In the entries that follow, locate the line with "Given: Open the Kim Guercke contact link", then restate that line and all later lines exactly as they appear, leaving pictures out.

※ ※ ※

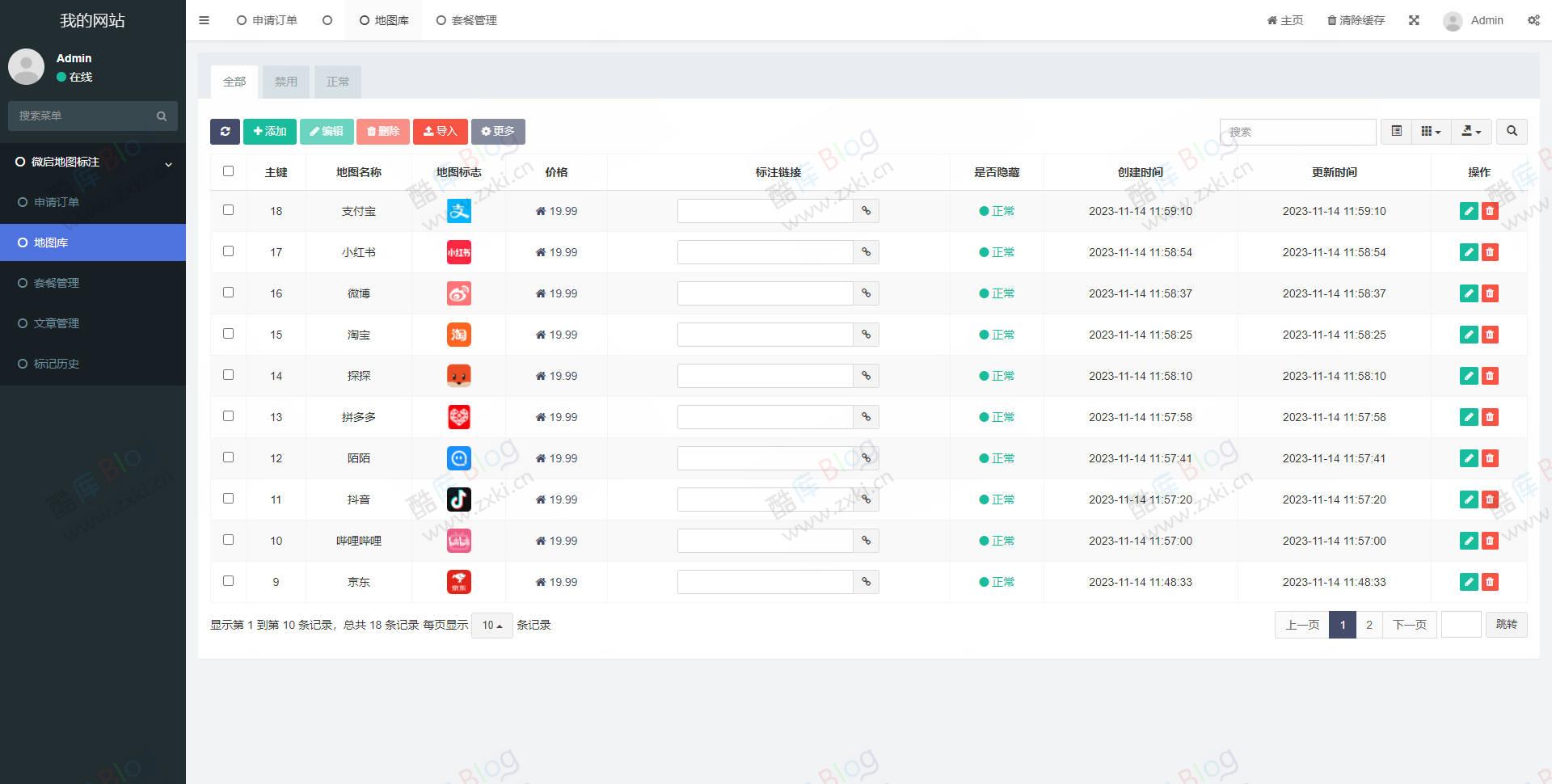Click the copy link icon for 支付宝 row
The width and height of the screenshot is (1552, 784).
[866, 211]
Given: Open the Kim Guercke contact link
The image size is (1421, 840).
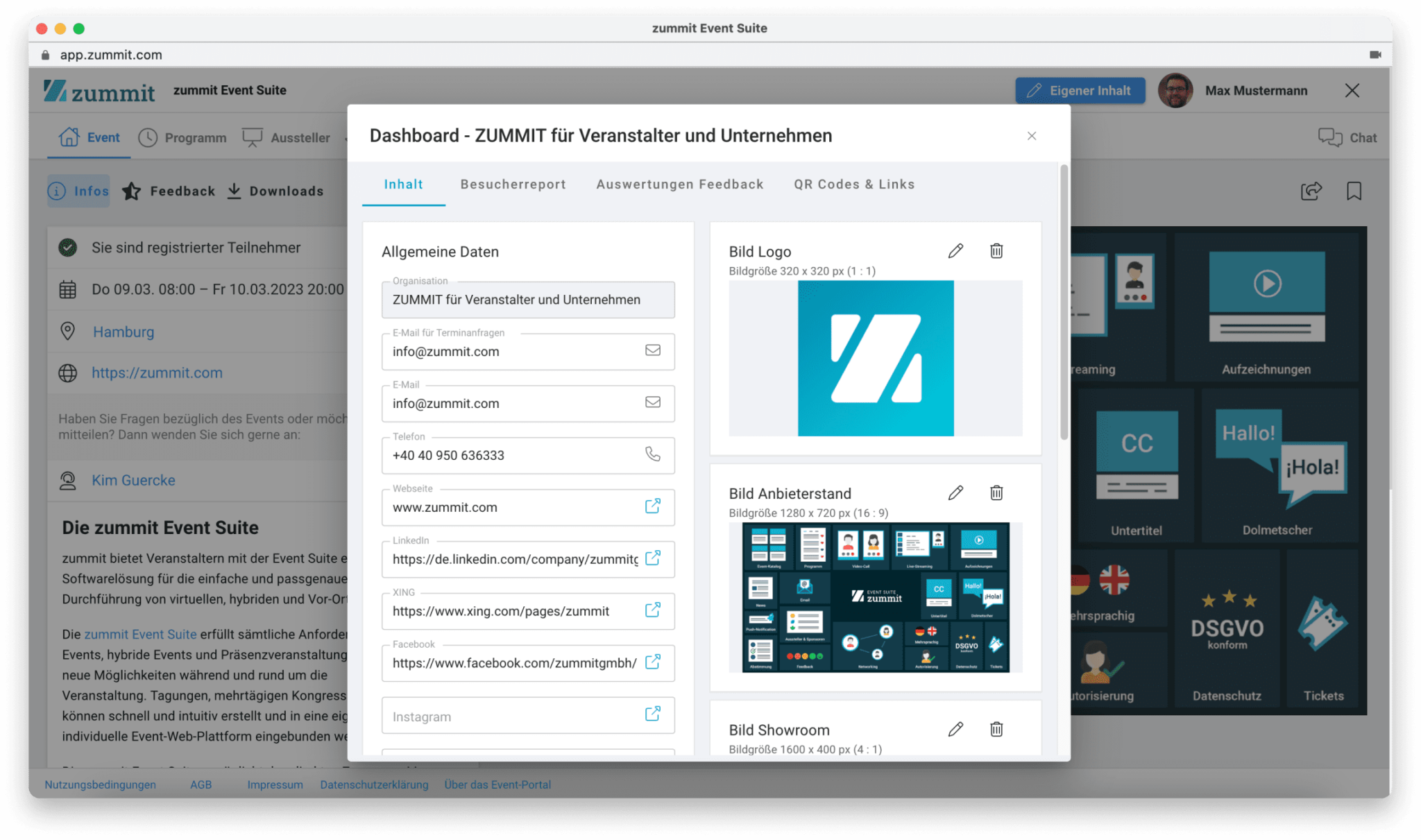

※ ※ ※

■ SOLUTION TO THE PROBLEM ■
Given: Open the Kim Guercke contact link
The image size is (1421, 840).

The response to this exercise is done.